September 18, 2019 Leave a comment

An advance leak from the forthcoming United Nations (U.N.) Intergovernmental Panel on Climate Change (IPCC) report on Oceans and Cryosphere confirms that the climate crisis is deepening. According to the leak, the U.N. report concludes that changes to global oceans, glaciers, and melting permafrost will unleash disaster upon the world including drought, floods, hunger and destruction unless dramatic action is taken to reduce global carbon emissions immediately.

It is against this backdrop that the province of Newfoundland and Labrador has announced plans to drill 100 new offshore exploration wells and dramatically increase its oil production by 2030, thereby roughly tripling the oil and gas sector’s carbon emissions. The province is currently carrying out a Regional Strategic Environmental Assessment (RSEA) of its offshore exploration drilling plans, which included a climate change session.

As a participant in this process, I made the simple mathematical point during one of the sessions that the province cannot possibly meet its 2030 greenhouse gas emissions target if it proceeds with its drilling plans in the offshore. What’s more, carbon emissions from the full production of currently operating oil and gas fields and coal mines across the world will already lead to a global temperature rise above the 2 degrees Celsius limit set in Paris in 2017 by the U.N., much less the aspirational 1.5C target.

Newfoundland and Labrador’s emissions target for 2030 is 6.9 million tonnes (megatonnes) of carbon dioxide.
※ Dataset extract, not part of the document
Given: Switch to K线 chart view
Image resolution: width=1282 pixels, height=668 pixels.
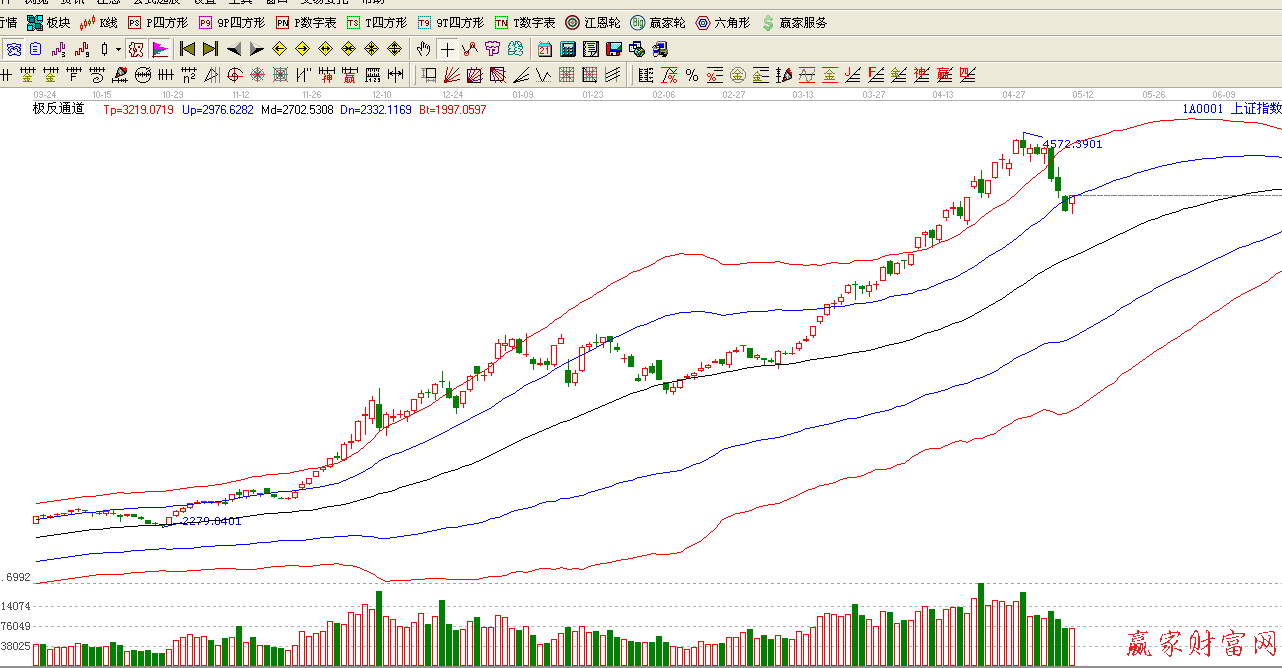Looking at the screenshot, I should [98, 22].
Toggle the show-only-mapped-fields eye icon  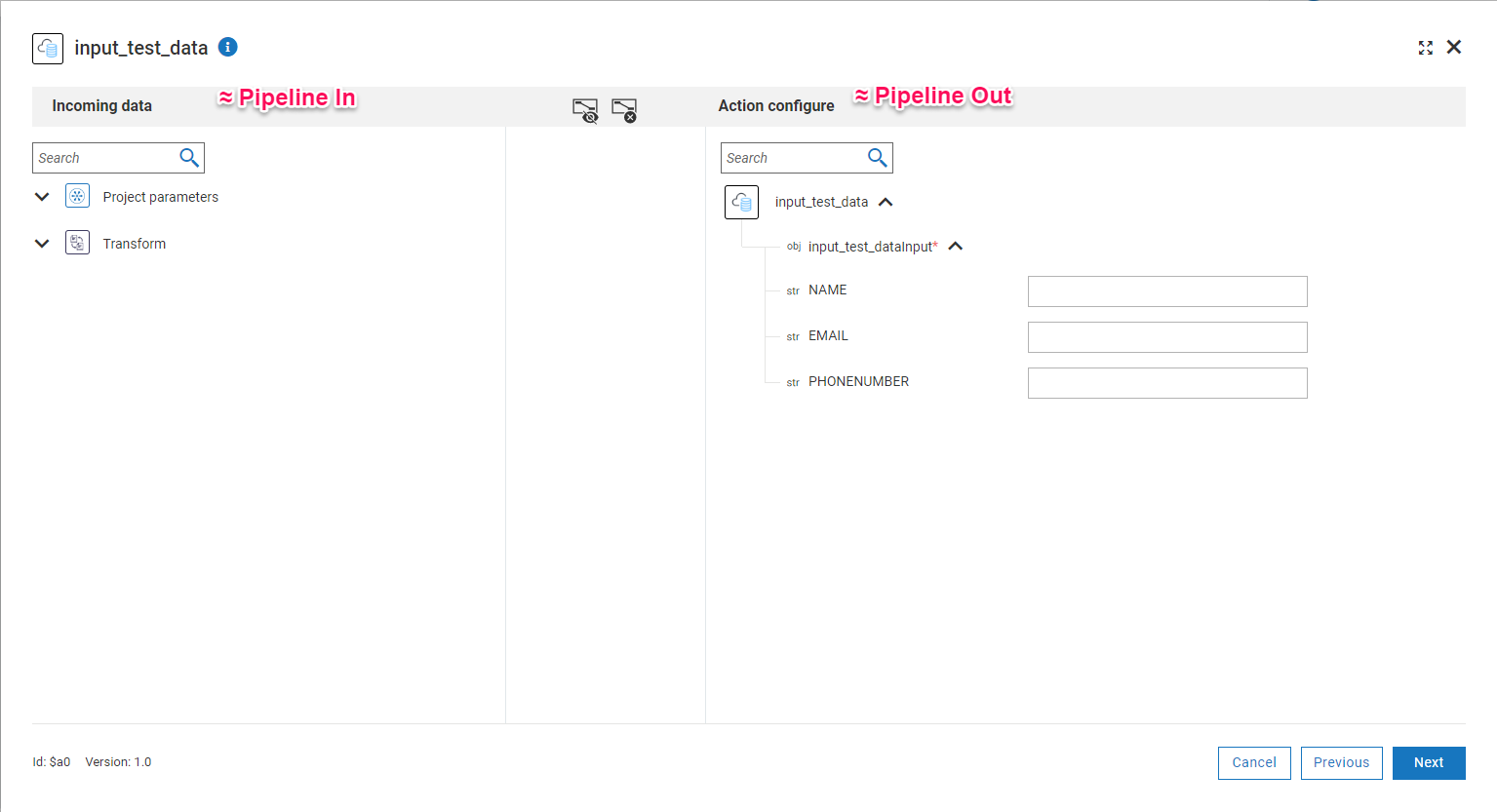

If the province triples oil production as it intends to do, this would mean that emissions from this sector alone in 2030 would account for an estimated 4.9 Mt of this target, or 71%, making it virtually impossible for the province to reach its emissions reduction goals.

Representatives of oil companies attending the RSEA session responded by saying that, while this analysis is true, Newfoundland and Labrador’s contribution to Canada’s and the planet’s carbon emissions is small and therefore inconsequential. Moreover, the world will need oil for the foreseeable future so if oil and gas is not produced in the province, it will simply be produced elsewhere. This response is commonly heard in defense of the oil and gas industry in Canada in an effort to stymie efforts to reign in emissions and question the long-term viability of the industry.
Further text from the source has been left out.